Erlang has built-in functions to allow you to serialize/deserialize any built-in datatype with term_to_binary(term) and binary_to_term(binary). (Okay, almost all. The exception being references, pids and other obviously ephemeral structures)

1 Like

Thanks! :grinning:

That’s a good idea. I think it makes sense to support other crypto hash methods beyond the erlang ones like Tiger and Adler32 etc …

I noticed a few others had incorporated such a thing but I left it out for simplicity. I actually noticed two different Elixir approaches - one was via a use macro and another by passing in a lambda of the hash function desired to the constructor. Not sure which way is best. Thoughts?

I would assume the macro version would be more elegant by doing something like below, but honestly wasn’t sure how to pass in a custom function into the library. Usually for macro code injection you are injecting the macro code into the caller context, not the other way around from what I understand.

defmodule Foo do
  use Merkle, &Custom.hash_function/1

  def bar do
    m = Merkel.new...
  end
end

Other wise it would be something like the latter version in the form.
I could use another field in the Merkel struct to track the hash lambda function…

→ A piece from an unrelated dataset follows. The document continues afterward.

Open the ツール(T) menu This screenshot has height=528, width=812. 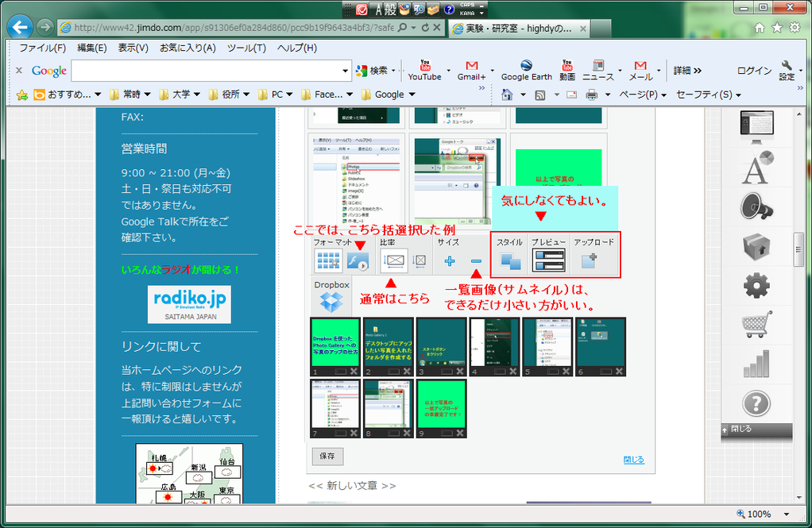pyautogui.click(x=246, y=48)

Merkel.new(list, hash_lambda)

As far as the serialization format, I’ve used the term_to_binary type functions in Erlang but this was more of a reference to something called THEX or a tree hash exchange format.

One of the things it defines is a serialization format as well as specifying a different hash function for leaf nodes and inner nodes and also handling incomplete trees. I guess I liked the idea of standardizing the format more than anything else. The site which described it is down at the moment THEX

I first read about it here quux00

The goal would be to generate such a tree from a file and perhaps have this be language agnostic so that people could read a Merkle tree generated in Elixir into something in Go or Haskell or something :slight_smile:

1 Like

For configurable things like in this case the hashing function, I can give you two tips:

  1. You can refer to a function directly, with someone typing indeed &Custom.hash_function/1 in the configuration file.
  2. You can have Merkle.new contain an optional second argument and have it fall back to the configuration setting when it was not passed. This approach I used for instance in the queues/deques library okasaki (relevant part of the code).

You can indeed keep this inside the Merkel struct.


Ah! A language agnostic serialization format. Yeah, that would be cool :slight_smile: .

2 Likes

You’d be surprised how many languages have libraries that can convert the erlang external term format into native data structures!

5 Likes

3 Likes

Yep! Even javascript! The ETF is really easy to parse. :slight_smile:

1 Like

Thanks again for the tips, you folks rock! Yes etf is super cool actually. I’m super impressed someone wrote an okasaki library for Elixir also!!! No more having to read it in ML…

I ended up making a few changes given the feedback. Happy playing!..

Interesting threads on serialization…
https://medium.com/@niamtokik/serialization-series-do-you-speak-erlang-etf-or-bert-part-1-ff70096b50c0

1 Like